* _WHAT IS BEING ASKED_: Below are entries; repeat exactly, and nothing else, the lines from the one holding "Shipping (21, 217)" through the one holding "Pricing (562, 29)", inclusive. Leave the pictures out.

**** THE INPUT

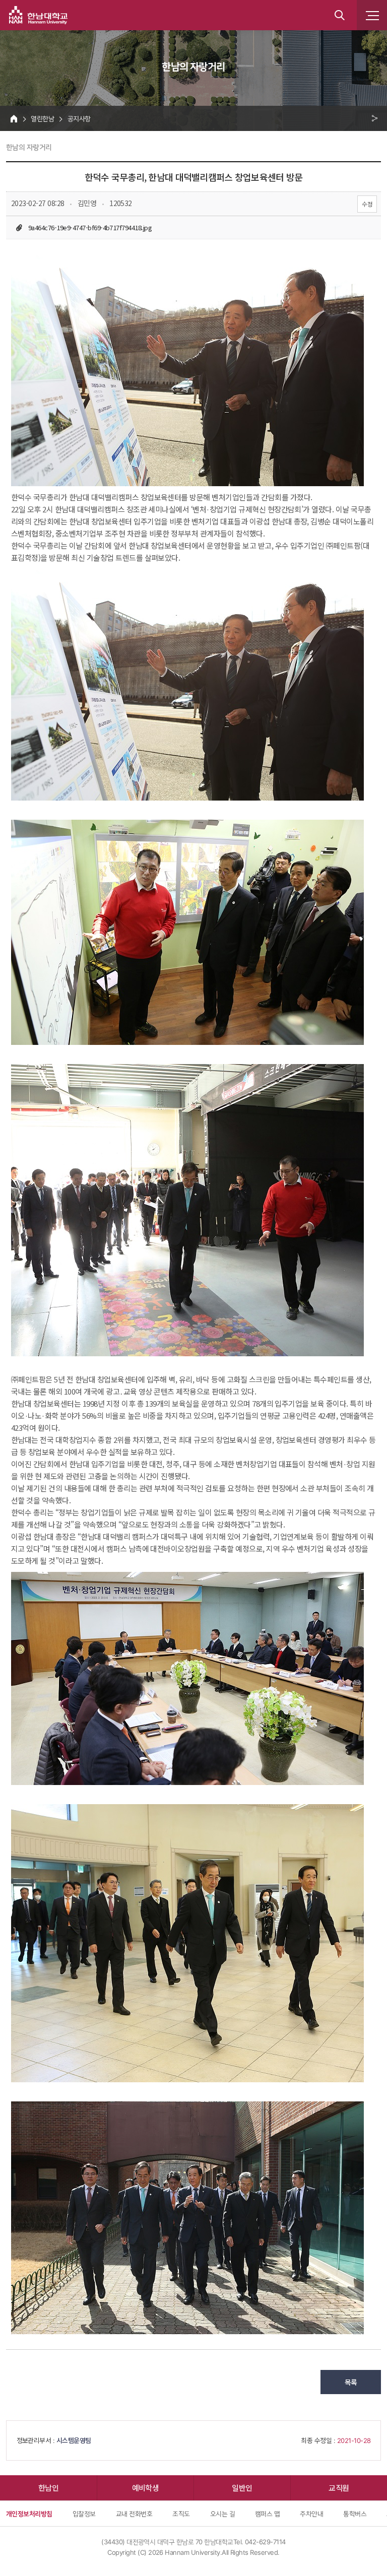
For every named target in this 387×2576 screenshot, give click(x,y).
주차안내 (311, 2513)
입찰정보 (84, 2513)
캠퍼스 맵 (267, 2513)
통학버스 (354, 2513)
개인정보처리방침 (29, 2513)
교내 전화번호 (134, 2513)
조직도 (180, 2513)
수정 (367, 204)
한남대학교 (38, 15)
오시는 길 (222, 2513)
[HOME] (14, 118)
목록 (351, 2382)
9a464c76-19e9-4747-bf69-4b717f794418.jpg (90, 227)
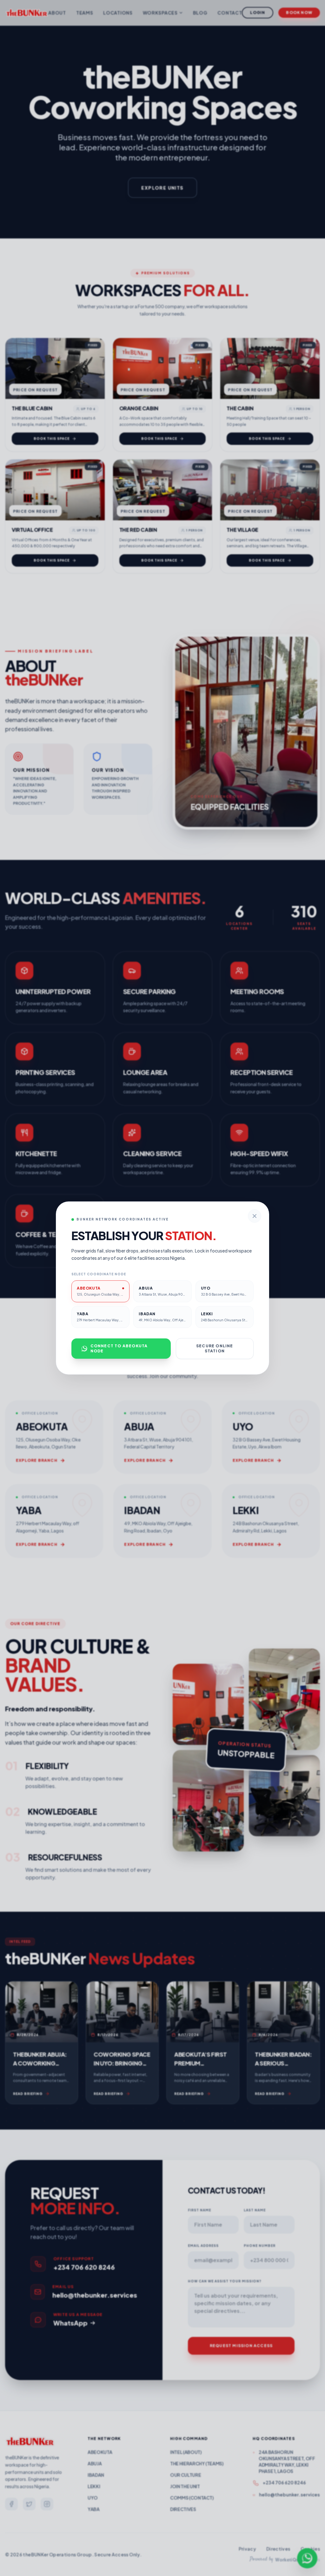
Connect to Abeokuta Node (119, 1348)
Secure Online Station (214, 1348)
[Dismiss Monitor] (254, 1216)
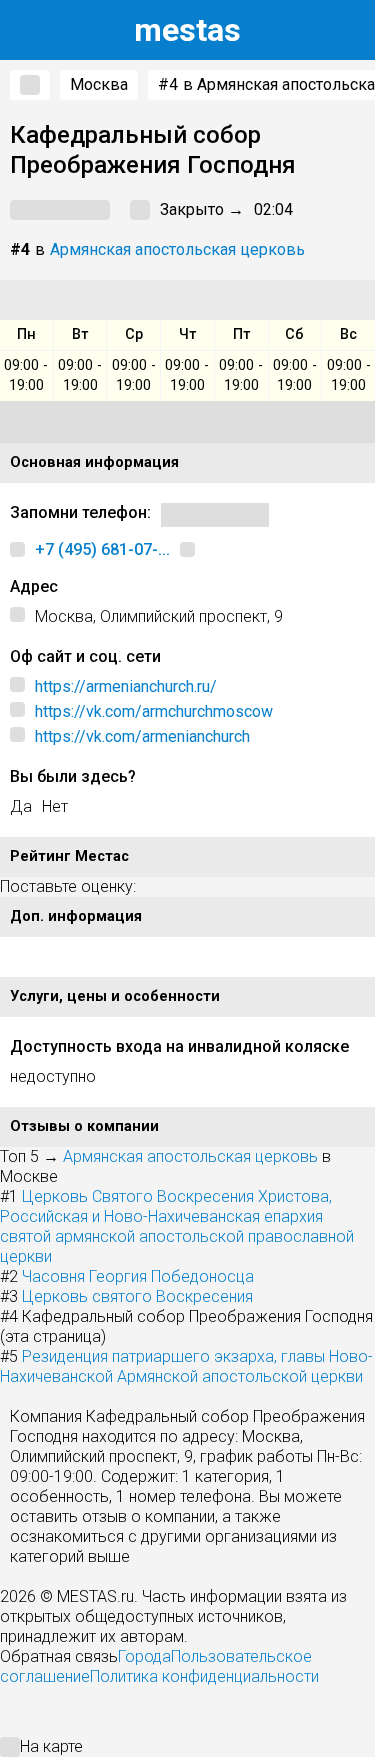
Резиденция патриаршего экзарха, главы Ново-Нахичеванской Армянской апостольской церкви (186, 1366)
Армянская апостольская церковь (177, 249)
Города (144, 1656)
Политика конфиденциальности (204, 1676)
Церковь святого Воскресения (137, 1296)
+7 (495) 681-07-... (102, 549)
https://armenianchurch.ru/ (126, 686)
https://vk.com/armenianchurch (142, 736)
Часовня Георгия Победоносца (138, 1276)
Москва (99, 84)
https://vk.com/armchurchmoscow (154, 711)
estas (187, 30)
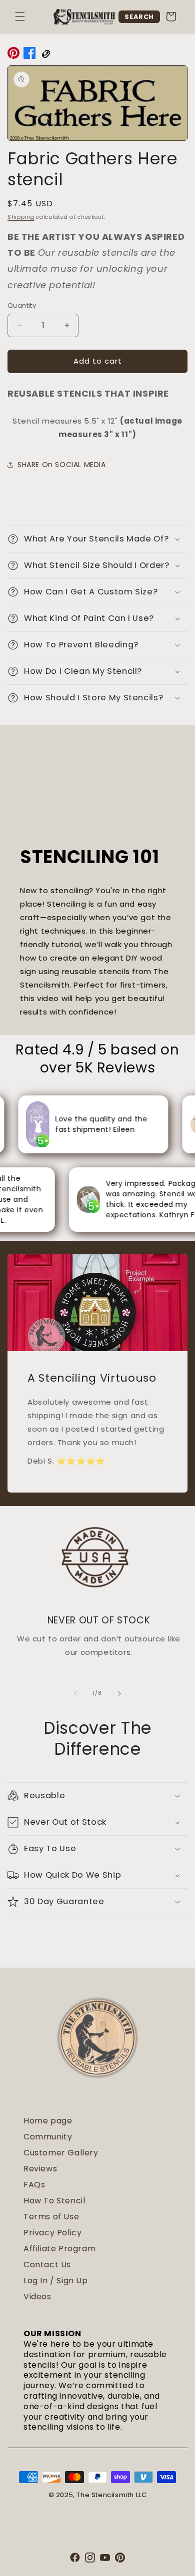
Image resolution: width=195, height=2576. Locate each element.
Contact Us (47, 2264)
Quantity (22, 305)
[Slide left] (75, 1693)
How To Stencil (54, 2200)
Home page (48, 2120)
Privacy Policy (53, 2232)
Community (48, 2136)
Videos (38, 2296)
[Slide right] (119, 1693)
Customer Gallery (61, 2152)
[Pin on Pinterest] (14, 55)
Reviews (40, 2168)
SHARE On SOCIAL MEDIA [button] (62, 465)
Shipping (21, 217)
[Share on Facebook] (30, 55)
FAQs (34, 2184)
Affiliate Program (60, 2248)
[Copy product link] (46, 55)
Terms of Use (51, 2216)
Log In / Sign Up (56, 2280)
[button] (20, 16)
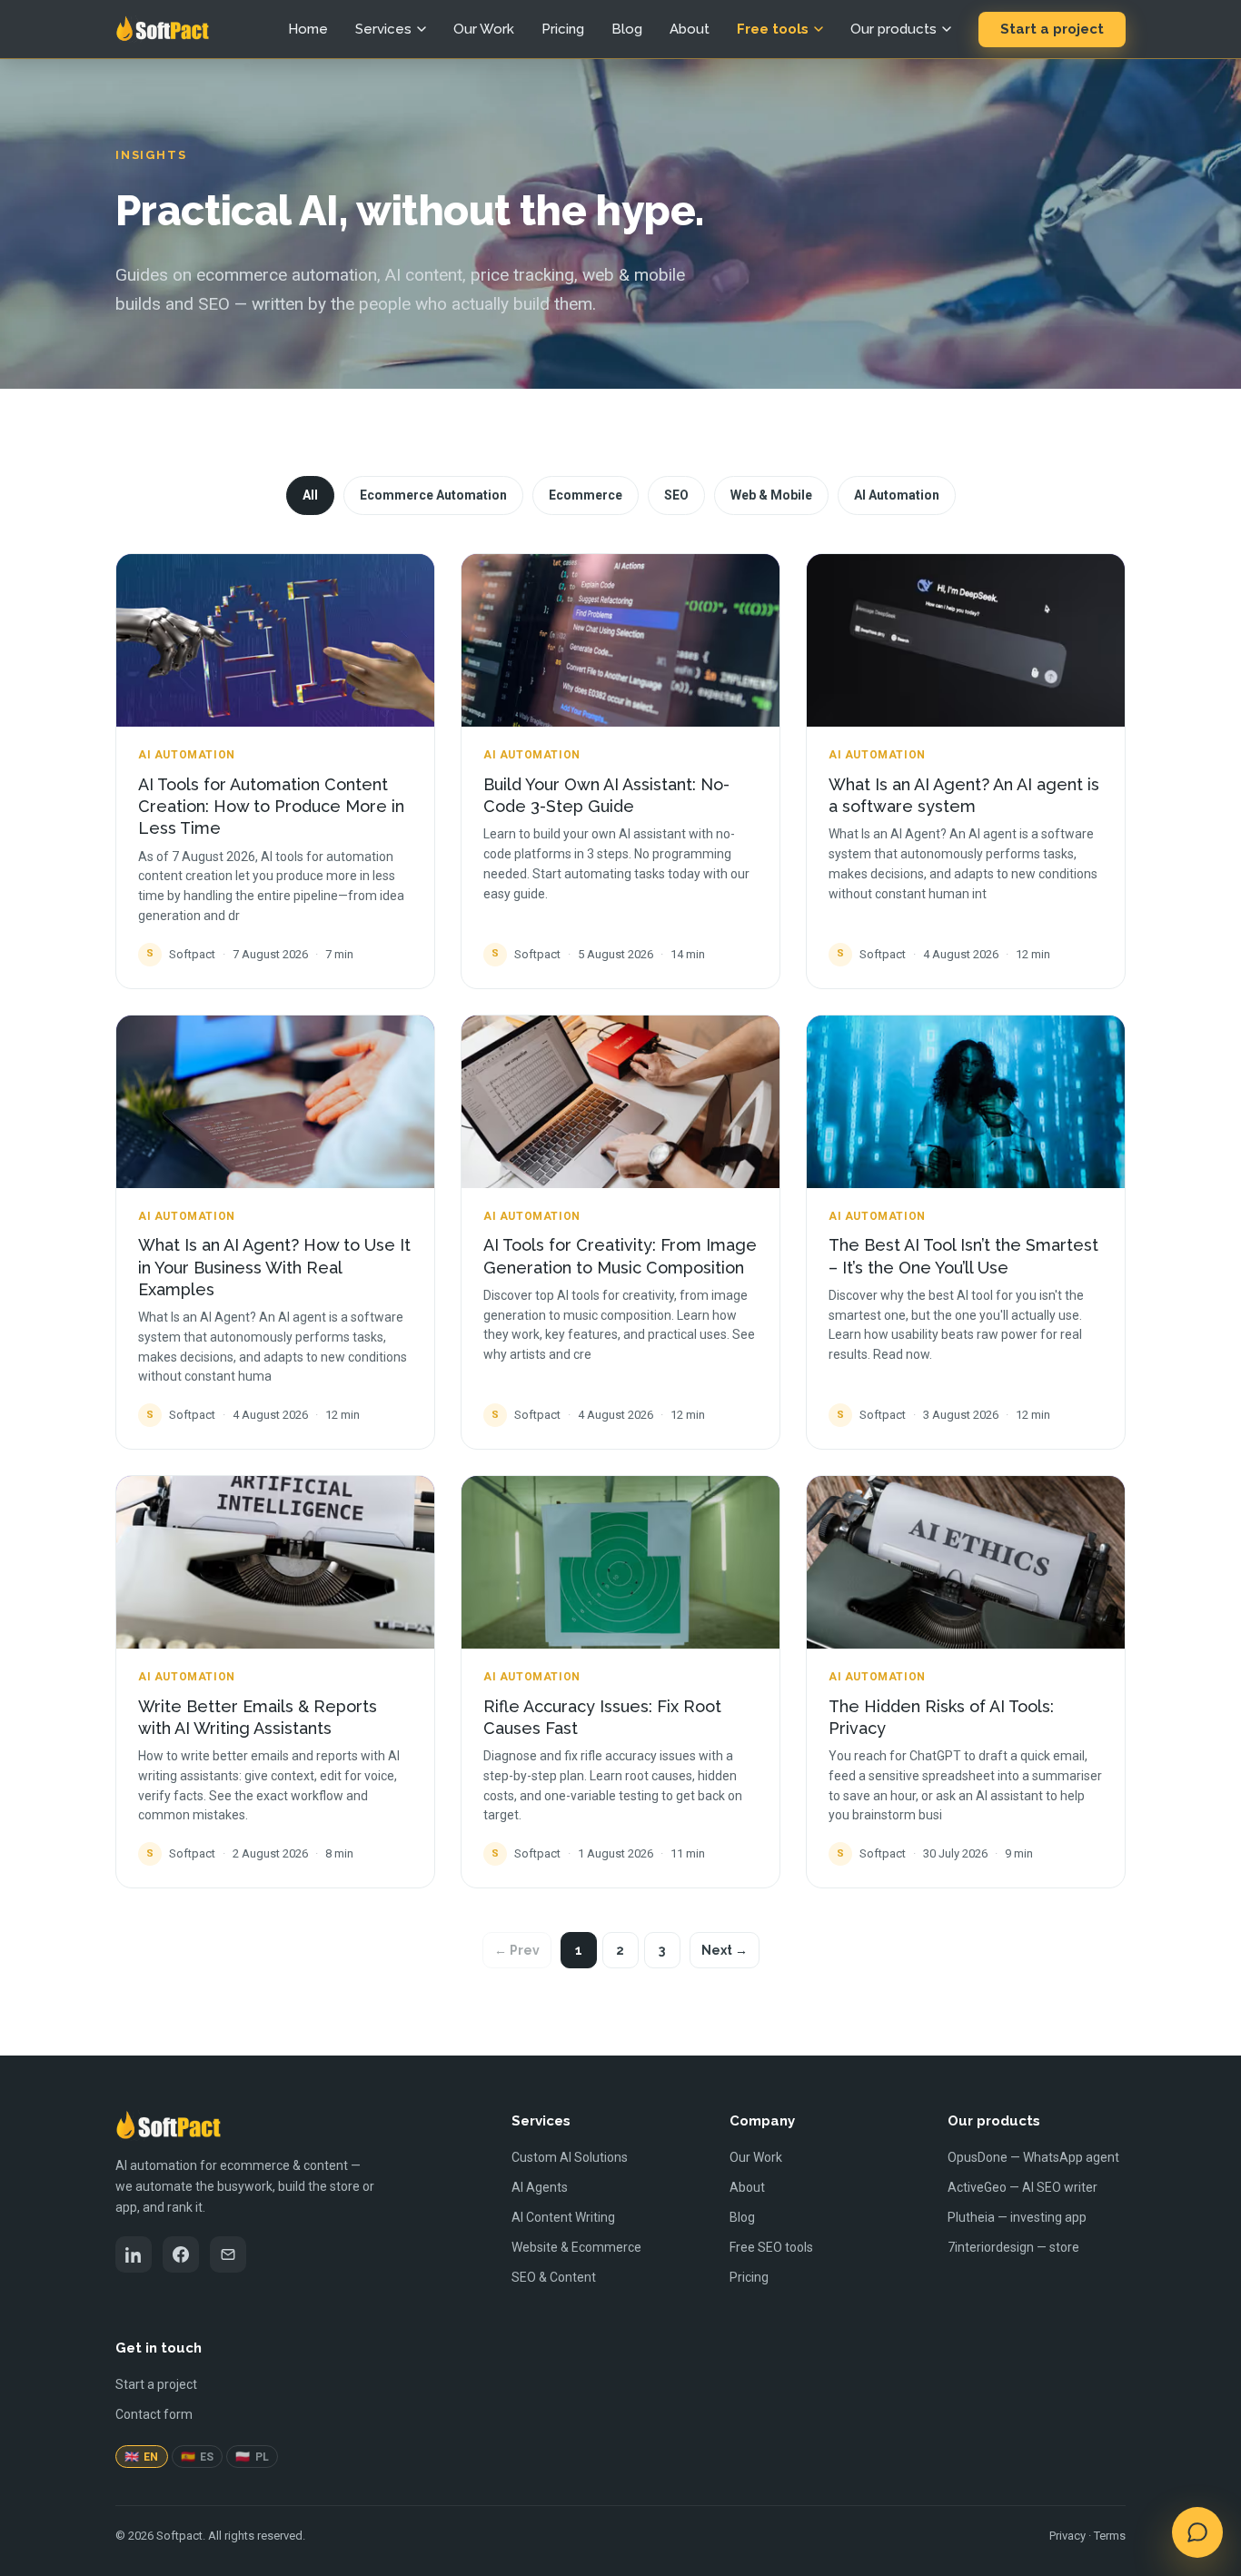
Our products (893, 29)
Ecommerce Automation (433, 495)
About (690, 29)
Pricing (562, 29)
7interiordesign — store (1013, 2247)
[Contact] (228, 2254)
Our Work (483, 29)
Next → (724, 1950)
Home (308, 29)
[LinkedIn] (133, 2254)
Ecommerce (585, 495)
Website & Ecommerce (576, 2247)
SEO (676, 495)
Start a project (1052, 29)
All (310, 495)
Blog (626, 29)
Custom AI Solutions (569, 2157)
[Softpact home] (162, 29)
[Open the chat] (1197, 2532)
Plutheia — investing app (1017, 2217)
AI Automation (896, 495)
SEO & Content (553, 2277)
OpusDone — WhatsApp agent (1033, 2157)
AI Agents (539, 2187)
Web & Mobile (771, 495)
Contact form (154, 2414)
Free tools (773, 29)
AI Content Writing (563, 2217)
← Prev (517, 1950)
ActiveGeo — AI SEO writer (1022, 2187)
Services (383, 29)
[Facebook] (181, 2254)
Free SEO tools (771, 2247)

********

* _ANSWER TO THIS TASK_:
Shipping (21, 217)
[Share on Facebook] (30, 55)
FAQs (34, 2184)
Affiliate Program (60, 2248)
[Copy product link] (46, 55)
Terms of Use (51, 2216)
Log In / Sign Up (56, 2280)
[button] (20, 16)
Our products (893, 29)
Ecommerce Automation (433, 495)
About (690, 29)
Pricing (562, 29)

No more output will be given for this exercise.